At this point I'm confident there's no issue with the signature as the same signature works just fine when trying to access the API with curl. I'm guessing there's some issue with how I'm making the request.
The response I'm getting with the request made the way demonstrated above is:
{ok,{{"HTTP/1.1",401,"Unauthorized"},
[{"cache-control","must-revalidate,no-cache,no-store"},
{"connection","close"},
{"www-authenticate","Basic realm=\"Firehose\""},
{"content-length","1243"},
{"content-type","text/html"}],
"<html>\n<head>\n<meta http-equiv=\"Content-Type\" content=\"text/html; charset=utf-8\"/>\n<title>Error 401 Unauthorized</title>\n</head>\n<body>\n<h2>HTTP ERROR: 401</h2>\n<p>Problem accessing '/1.1/statuses/filter.json'. Reason:\n<pre> Unauthorized</pre>\n \n \n \n \n \n \n \n \n \n \n \n \n \n \n \n \n \n \n \n \n</body>\n</html>\n"}}
When trying with curl I'm using this:
curl --request 'POST' 'https://stream.twitter.com/1.1/statuses/filter.json' --data 'track=keyword' --header 'Authorization: OAuth oauth_consumer_key="XXX", oauth_nonce="XXX", oauth_signature="XXX%3D", oauth_signature_method="HMAC-SHA1", oauth_timestamp="XXX", oauth_token="XXX-XXXX", oauth_version="1.0"' --verbose
and I'm getting the events just fine.
Any help on this would be greatly appreciated, new with Erlang and I've been pulling my hair out on this one for quite a while.
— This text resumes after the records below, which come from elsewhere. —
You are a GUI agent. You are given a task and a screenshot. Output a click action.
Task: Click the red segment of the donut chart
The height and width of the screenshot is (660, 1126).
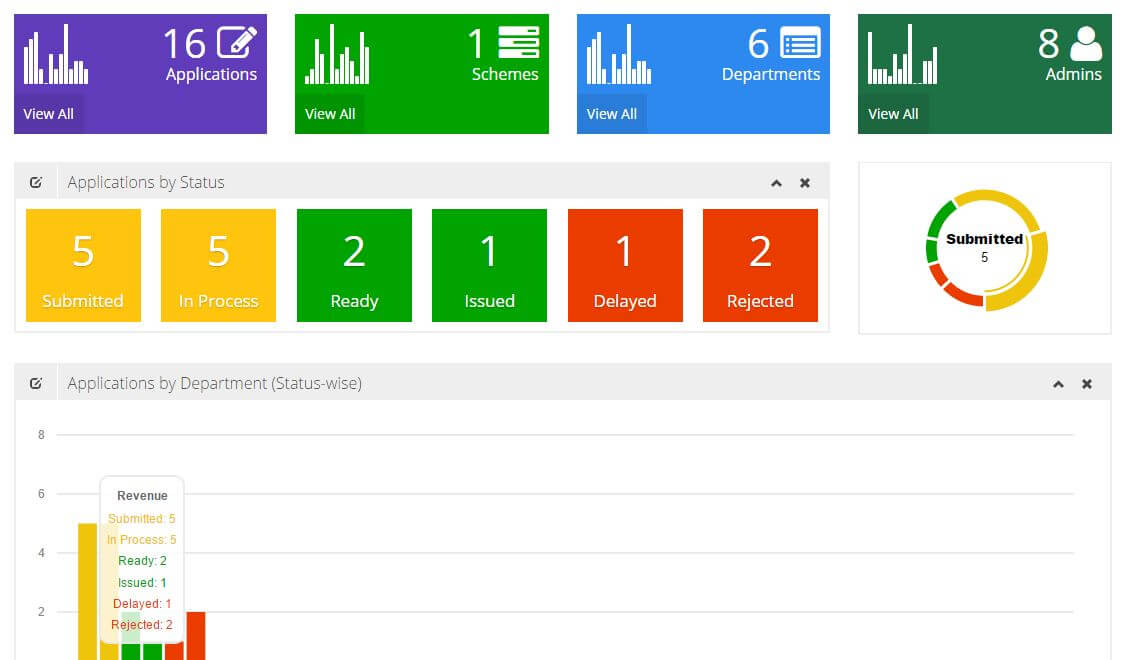(958, 293)
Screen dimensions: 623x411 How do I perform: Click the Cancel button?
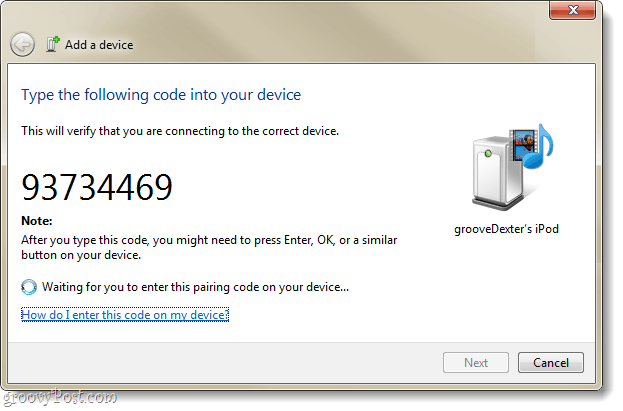(551, 363)
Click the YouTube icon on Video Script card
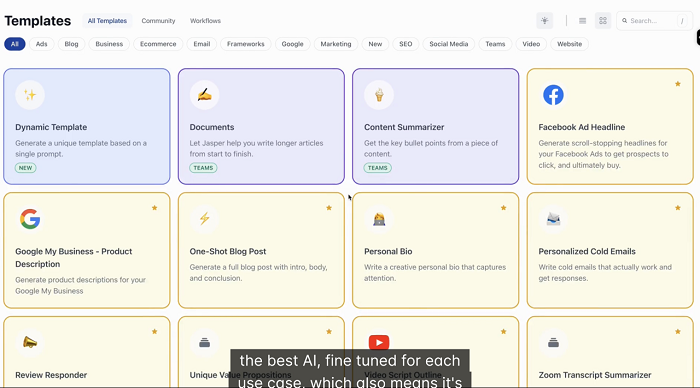The height and width of the screenshot is (388, 700). 379,342
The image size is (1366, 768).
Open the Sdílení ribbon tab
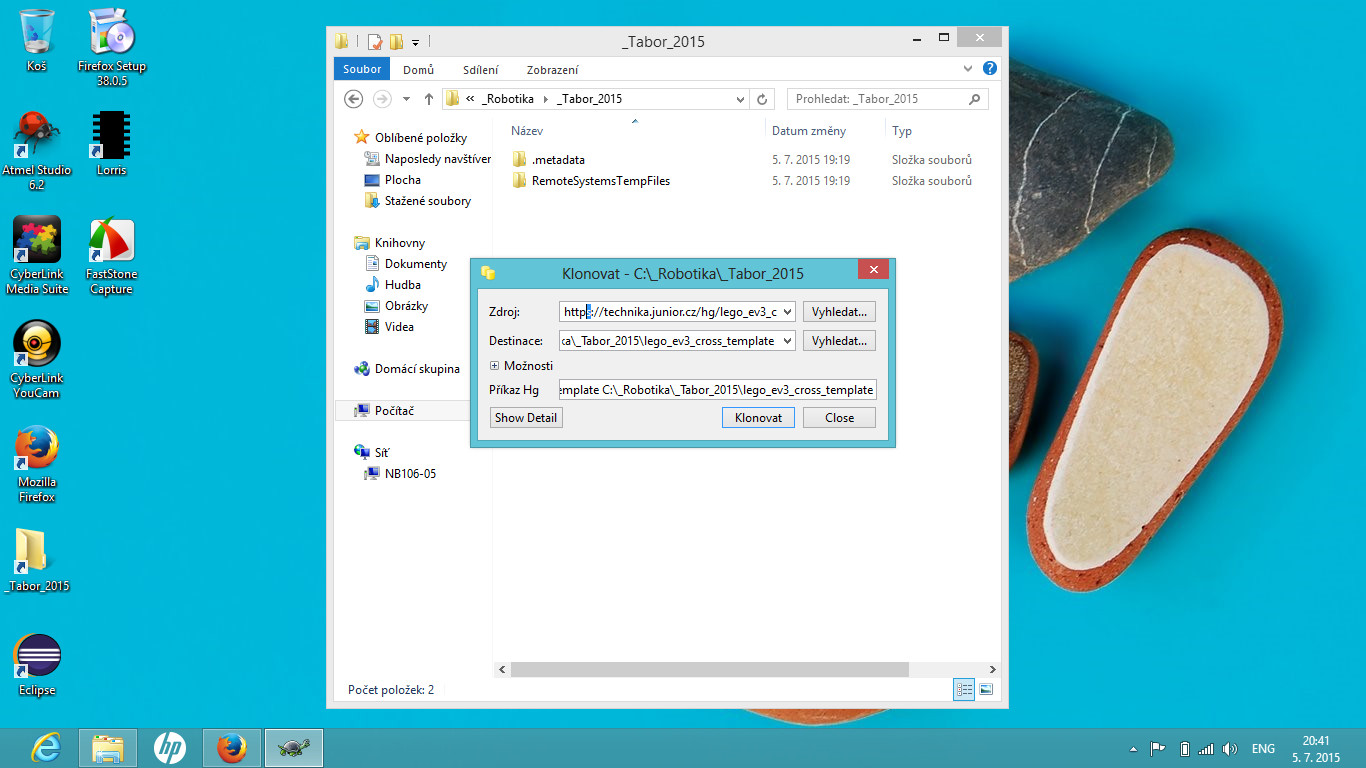480,70
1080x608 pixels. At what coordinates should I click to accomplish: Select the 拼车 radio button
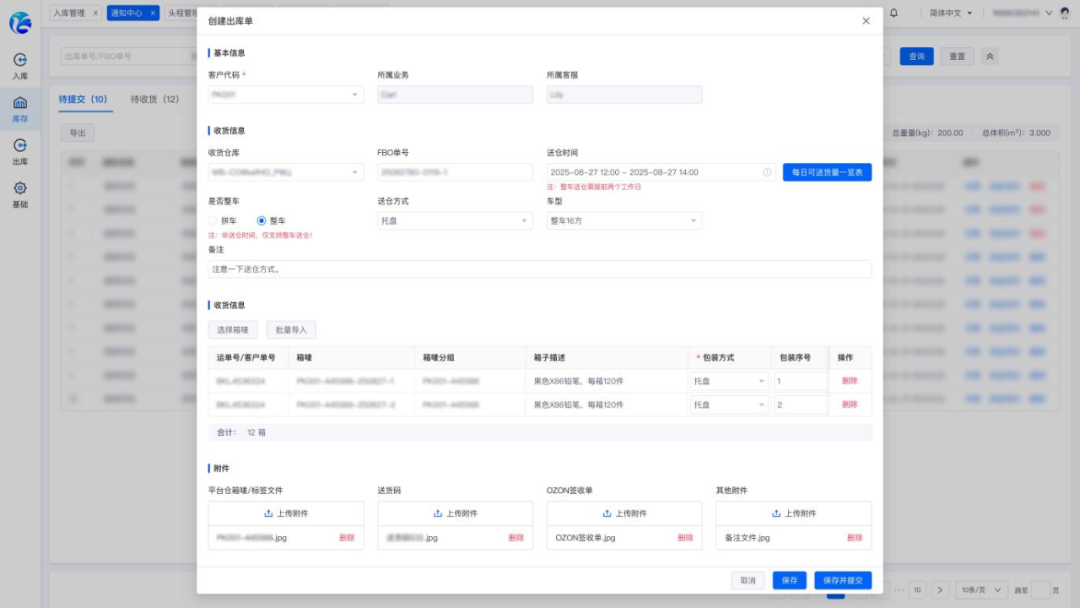(x=213, y=221)
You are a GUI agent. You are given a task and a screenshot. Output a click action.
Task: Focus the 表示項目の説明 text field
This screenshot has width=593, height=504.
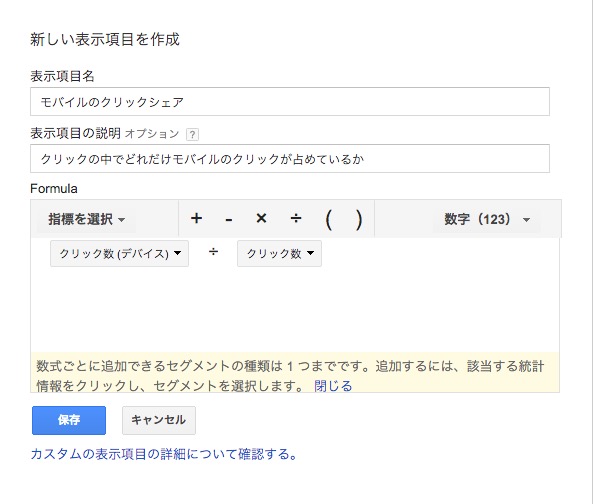[290, 158]
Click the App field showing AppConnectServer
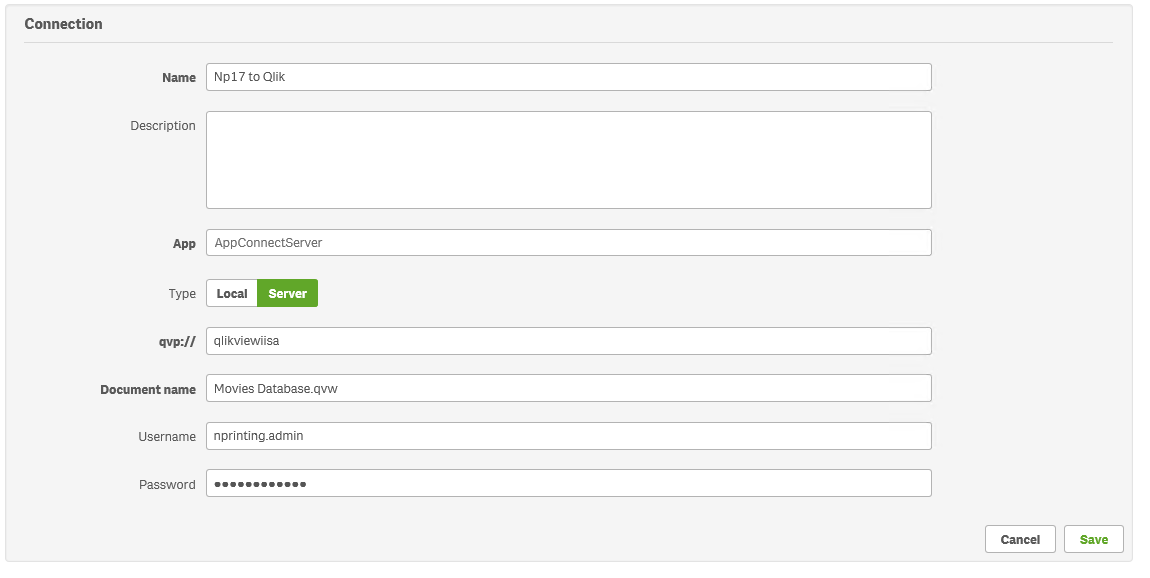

There are several issues with your code:
In Erlang you are encoding parameters as a JSON body while with curl, you are encoding them as form data (application/x-www-form-urlencoded). Twitter API expects the latter. In fact, you get a 401 because the OAuth signature does not match, as you included the track=keyword parameter in the computation while Twitter's server computes it without the JSON body, as it should per OAuth RFC.
You are using httpc with default options. This will not work with the streaming API as the stream never ends. You need to process results as they arrive. For this, you need to pass {sync, false} option to httpc. See also stream and receiver options.
Eventually, while httpc can work initially to access Twitter streaming API, it brings little value to the code you need to develop around it to stream from Twitter API. Depending on your needs you might want to replace it a simple client directly built on ssl, especially considering it can decode HTTP packets (what is left for you is the HTTP chunk encoding).
For example, if your keywords are rare, you might get a timeout from httpc. Besides, it might be easier to update the list of keywords or your code with no downtime without httpc.
A streaming client directly based on ssl could be implemented as a gen_server (or a simple process, if you do not follow OTP principles) or even better a gen_fsm to implement reconnection strategies. You could proceed as follows:
Connect using ssl:connect/3,4 specifying that you want the socket to decode the HTTP packets with {packet, http_bin} and you want the socket to be configured in passive mode {active, false}.
Send the HTTP request packet (preferably as an iolist, with binaries) with ssl:send/2,3. It shall spread on several lines separated with CRLF (\r\n), with first the query line (GET /1.1/statuses/filter.json?... HTTP/1.1) and then the headers including the OAuth headers. Make sure you include Host: stream.twitter.com as well. End with an empty line.
Receive the HTTP response. You can implement this with a loop (since the socket is in passive mode), calling ssl:recv/2,3 until you get http_eoh (end of headers). Note down whether the server will send you data chunked or not by looking at the Transfer-Encoding response header.
Configure the socket in active mode with ssl:setopts/2 and specify you want packets as raw and data in binary format. In fact, if data is chunked, you could continue to use the socket in passive mode. You could also get data line by line or get data as strings. This is a matter of taste: raw is the safest bet, line by line requires that you check the buffer size to prevent truncation of a long JSON-encoded tweet.
Receive data from Twitter as messages sent to your process, either with receive (simple process) or in handle_info handler (if you implemented this with a gen_server). If data is chunked, you shall first receive the chunk size, then the tweets and the end of the chunk eventually (cf RFC 2616). Be prepared to have tweets that spread on several chunks (i.e. maintain some kind of buffer). The best here is to do the minimum decoding in this process and send tweets to another process, possibly in binary format.
You should also handle errors and socket being closed by Twitter. Make sure you follow Twitter's guidelines for reconnection.

Related

Why is Ejabberd handling PUT and POST requests differently?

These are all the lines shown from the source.